Ce fut dans Paris une joie universelle : on s’attroupait dans les places publiques, dans les promenades ; on accourait pour voir cette famille si malheureuse et si bien justifiée ; on battait des mains en voyant passer les juges, on les comblait de bénédictions. Ce qui rendait encore ce spectacle plus touchant, c’est que ce jour, neuvième mars, était le jour même où Calas avait péri par le plus cruel supplice (trois ans auparavant).
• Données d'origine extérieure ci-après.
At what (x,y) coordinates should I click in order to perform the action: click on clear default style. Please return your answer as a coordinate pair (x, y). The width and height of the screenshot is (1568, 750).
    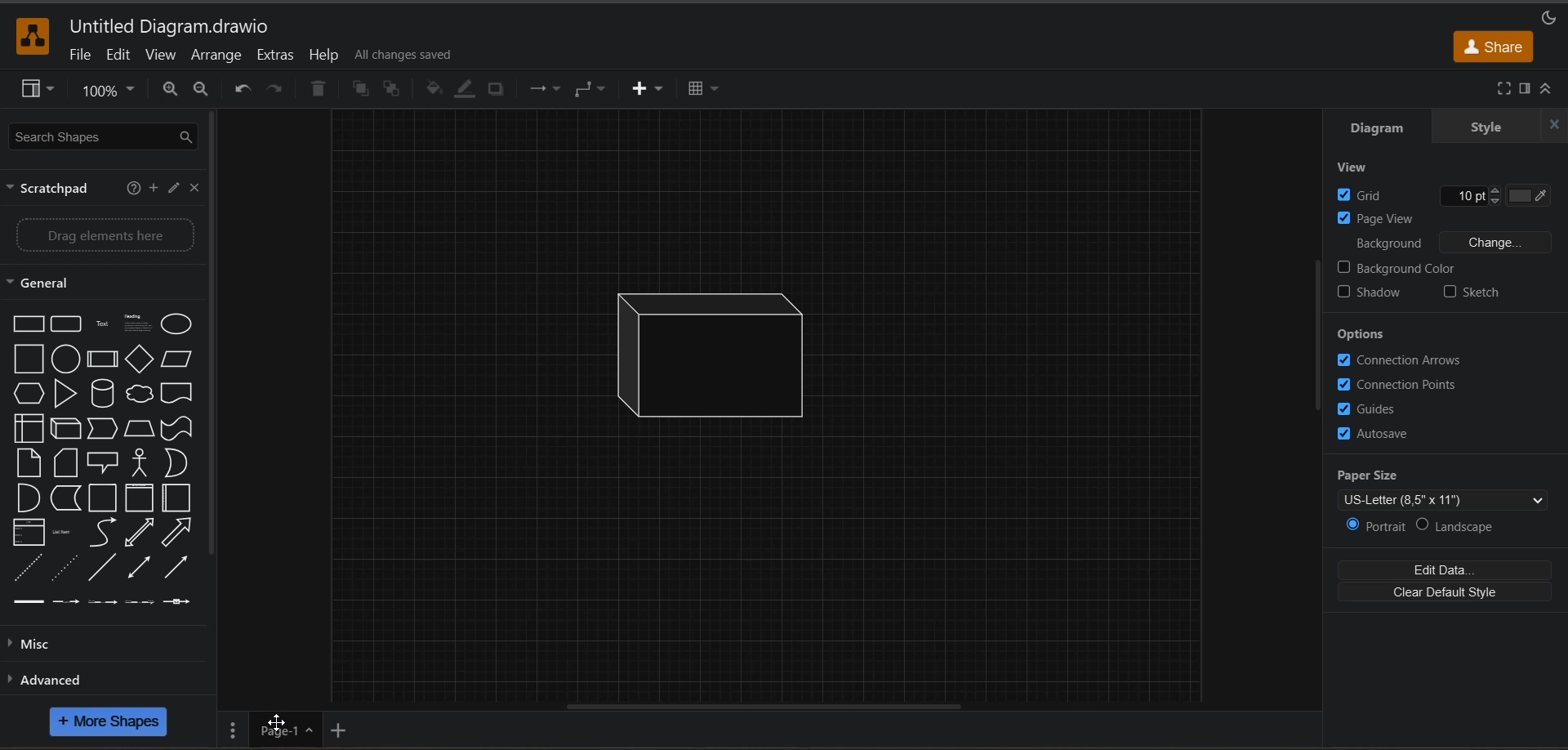
    Looking at the image, I should click on (1446, 594).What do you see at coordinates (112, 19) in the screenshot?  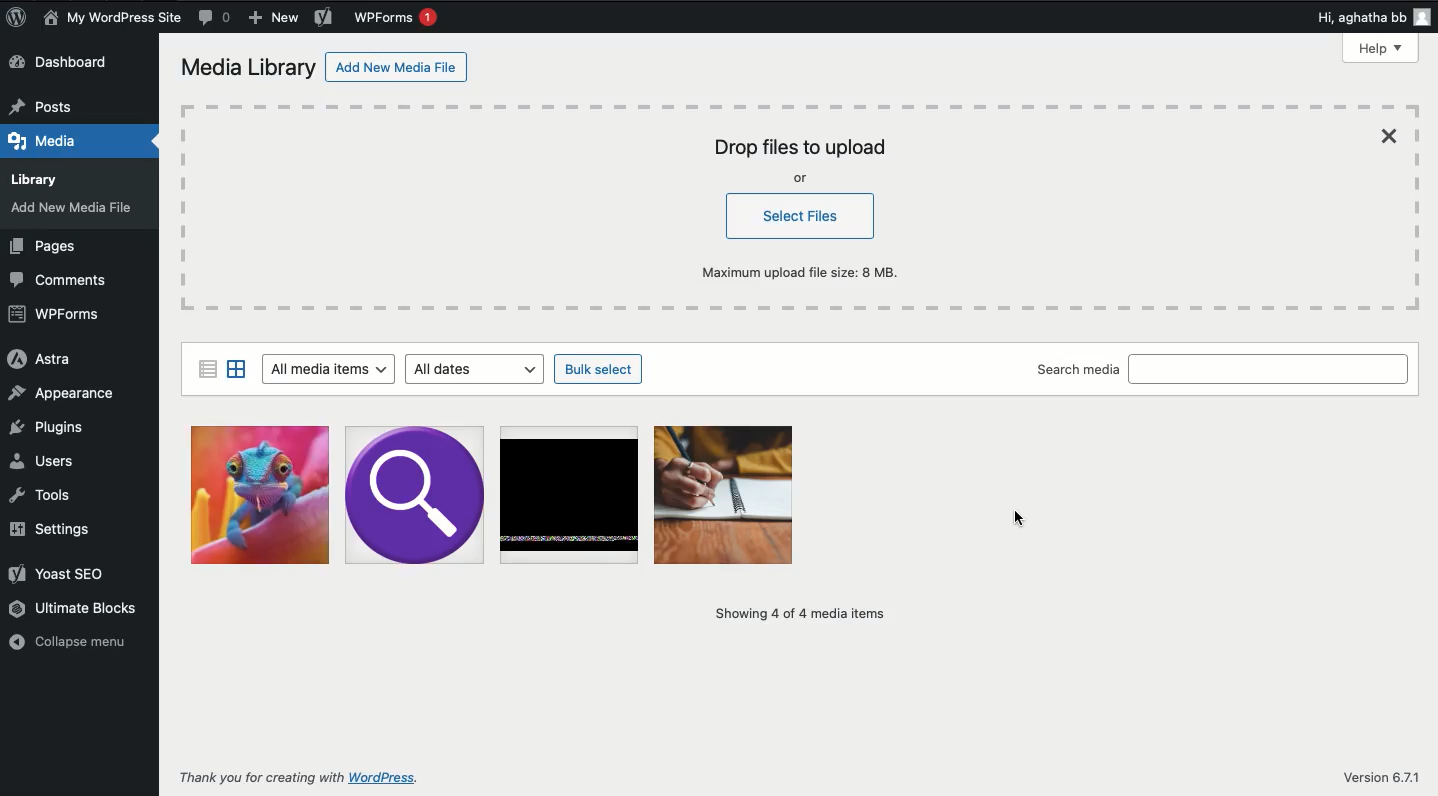 I see `My WordPress Site` at bounding box center [112, 19].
Messieurs les maîtres des requêtes avaient rendu à la famille Calas une justice complète, et en cela ils n’avaient fait que leur devoir. Il est un autre devoir, celui de la bienfaisance, plus rarement rempli par les tribunaux, qui semblent se croire faits pour être seulement équitables. Les maîtres des requêtes arrêtèrent qu’ils écriraient en corps à Sa Majesté pour la supplier de réparer par ses dons la ruine de la famille. La lettre fut écrite. Le roi y répondit en faisant délivrer trente-six mille livres à la mère et aux enfants ; et de ces trente-six-mille livres, il y en eut trois mille pour cette servante vertueuse qui avait constamment défendu la vérité en défendant ses maîtres.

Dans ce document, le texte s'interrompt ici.